Como aderir à Rede Portuguesa de Municípios Saudáveis?
Os requisitos de adesão à rede portuguesa de município saudáveis são:
Ofício de intenção de adesão, dirigido ao Presidente do Conselho de Administração (modelo de ofício);
Compromisso político explícito do/a Presidente de Câmara Municipal, para com a visão e missão da Rede Portuguesa de Municípios Saudáveis;
Assinatura de uma Declaração de Compromisso;
Desenvolver o Projeto Cidades Saudáveis da Organização Mundial da Saúde, no território do município;
Elaborar o Perfil de Saúde e o Plano de Desenvolvimento de Saúde / Estratégia Municipal de Saúde, nos cinco anos subsequentes à adesão a esta associação de municípios;
Investir no trabalho em rede e na cooperação, formal e informal;
Apoiar o Atlas dos Municípios Saudáveis, uma plataforma web de conhecimento com dados georreferenciados que tem como objetivo caracterizar o estado de saúde e dos seus determinantes nos municípios da Rede;
Pugnar pela divulgação da Rede Portuguesa de Municípios Saudáveis, apoiando a adesão de novos membros.

A adesão à Rede Portuguesa de Municípios Saudáveis constitui uma decisão política que deve consubstanciar-se nos seguintes requisitos:
- Enviar uma carta de intenção;
- Proceder à assinatura de uma declaração de compromisso;
- Elaborar, a médio prazo, o Perfil de Saúde e o Plano de Desenvolvimento de Saúde do Município.

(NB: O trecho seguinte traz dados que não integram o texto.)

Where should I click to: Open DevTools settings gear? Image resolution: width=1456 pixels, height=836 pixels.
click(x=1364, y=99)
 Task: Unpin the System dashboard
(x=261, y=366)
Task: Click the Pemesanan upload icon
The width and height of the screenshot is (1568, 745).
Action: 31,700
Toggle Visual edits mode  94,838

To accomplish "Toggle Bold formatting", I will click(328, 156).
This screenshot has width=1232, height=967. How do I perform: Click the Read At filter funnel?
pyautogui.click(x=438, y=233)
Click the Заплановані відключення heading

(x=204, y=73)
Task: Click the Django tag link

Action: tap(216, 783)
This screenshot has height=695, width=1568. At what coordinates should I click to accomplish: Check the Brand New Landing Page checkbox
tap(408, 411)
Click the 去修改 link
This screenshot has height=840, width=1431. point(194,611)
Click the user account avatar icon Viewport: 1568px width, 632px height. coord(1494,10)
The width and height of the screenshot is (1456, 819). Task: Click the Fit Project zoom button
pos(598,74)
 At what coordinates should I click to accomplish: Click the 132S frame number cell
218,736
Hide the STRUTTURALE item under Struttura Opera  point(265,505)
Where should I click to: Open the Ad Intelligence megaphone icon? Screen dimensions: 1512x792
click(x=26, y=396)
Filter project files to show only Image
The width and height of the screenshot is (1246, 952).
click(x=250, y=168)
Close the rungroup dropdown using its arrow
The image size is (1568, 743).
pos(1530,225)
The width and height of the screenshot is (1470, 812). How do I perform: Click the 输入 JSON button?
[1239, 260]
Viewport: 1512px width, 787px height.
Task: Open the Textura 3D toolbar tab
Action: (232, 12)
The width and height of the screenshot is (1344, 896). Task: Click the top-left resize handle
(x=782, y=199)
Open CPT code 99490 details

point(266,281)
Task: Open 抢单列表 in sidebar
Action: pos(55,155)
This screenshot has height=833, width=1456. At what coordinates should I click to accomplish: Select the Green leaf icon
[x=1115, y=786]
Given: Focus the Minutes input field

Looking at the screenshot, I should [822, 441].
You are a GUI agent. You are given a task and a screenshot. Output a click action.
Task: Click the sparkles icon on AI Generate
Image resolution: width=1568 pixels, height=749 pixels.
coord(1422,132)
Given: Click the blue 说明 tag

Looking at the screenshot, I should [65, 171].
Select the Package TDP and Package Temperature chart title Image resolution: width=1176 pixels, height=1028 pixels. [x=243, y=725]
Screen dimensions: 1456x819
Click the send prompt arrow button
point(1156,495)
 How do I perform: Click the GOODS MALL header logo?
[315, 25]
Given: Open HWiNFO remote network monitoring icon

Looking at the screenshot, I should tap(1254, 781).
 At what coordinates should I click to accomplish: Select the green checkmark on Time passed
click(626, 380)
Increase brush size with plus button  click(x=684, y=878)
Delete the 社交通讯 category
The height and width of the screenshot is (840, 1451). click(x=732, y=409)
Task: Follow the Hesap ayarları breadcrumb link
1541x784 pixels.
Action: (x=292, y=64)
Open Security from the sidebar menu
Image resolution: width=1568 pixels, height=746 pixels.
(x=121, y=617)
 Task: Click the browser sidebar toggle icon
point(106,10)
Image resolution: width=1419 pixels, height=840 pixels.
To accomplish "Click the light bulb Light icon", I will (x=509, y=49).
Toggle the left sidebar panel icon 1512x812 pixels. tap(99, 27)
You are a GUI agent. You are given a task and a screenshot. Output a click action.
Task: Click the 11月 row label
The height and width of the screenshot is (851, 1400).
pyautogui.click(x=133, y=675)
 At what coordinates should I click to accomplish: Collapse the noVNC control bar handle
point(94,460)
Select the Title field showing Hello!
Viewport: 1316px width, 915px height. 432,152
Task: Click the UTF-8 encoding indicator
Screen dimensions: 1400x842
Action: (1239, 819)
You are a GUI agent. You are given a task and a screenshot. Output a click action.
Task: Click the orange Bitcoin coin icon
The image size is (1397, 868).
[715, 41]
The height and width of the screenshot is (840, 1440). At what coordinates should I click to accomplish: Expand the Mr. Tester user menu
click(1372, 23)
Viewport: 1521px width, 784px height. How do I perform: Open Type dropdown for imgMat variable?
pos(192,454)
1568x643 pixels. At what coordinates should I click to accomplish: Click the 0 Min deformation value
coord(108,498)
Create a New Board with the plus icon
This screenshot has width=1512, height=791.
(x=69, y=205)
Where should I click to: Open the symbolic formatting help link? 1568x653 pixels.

São muitos os benefícios resultantes de um trabalho em rede:
- Troca de conhecimentos, fundamental para o planeamento estratégico de acções integradas;
- Abordagem intersectorial dos problemas;
- Desenvolvimento de capacidades e trabalho conjunto;
- Programação e concretização de acções inovadoras que abordem todos os aspectos da saúde e da qualidade de vida;
- Cooperação institucional;
- Estimulo à criatividade;
- Desenvolvimento de planos estratégicos de suporte e instrumentalização de políticas com vista à melhoria da qualidade de vida das comunidades;
- Construção de uma visão partilhada para os municípios, com um Plano de Desenvolvimento de Saúde e trabalho em áreas especificas;
- Definição e construção de ferramentas de suporte à avaliação e monitorização dos ganhos em saúde;
- Parcerias institucionais, nas áreas dos condicionantes sociais da saúde, designadamente, com a Direcção-Geral da Saúde, com a Escola Nacional de Saúde Pública, entre outras;
- Troca de experiências e de conhecimentos com as restantes cidades da Europa que Integram a REDE das Redes Nacionais de Cidades Saudáveis da OMS;
- Parceria estabelecida com a OMS, potenciando a abordagem holística das cidades saudáveis e usufruindo, simultaneamente, do seu Know-how, em matéria de temas transversais aos problemas que as cidades da Europa enfrentam na generalidade: exclusão social, toxicodependências, pobreza, mutações sociais, desemprego, SIDA, degradação ambiental, entre outros.
Um Município Saudável é:
- Aquela que coloca a saúde e o bem-estar dos cidadãos no centro do processo de tomada de decisões;
- Aquela que procura melhorar o bem-estar físico, mental, social e ambiental dos que nela vivem e trabalham;
- Não é necessariamente aquela que atingiu um determinado estado de saúde, mas está consciente de que a promoção da saúde é um processo e como tal trabalha no sentido da sua melhoria.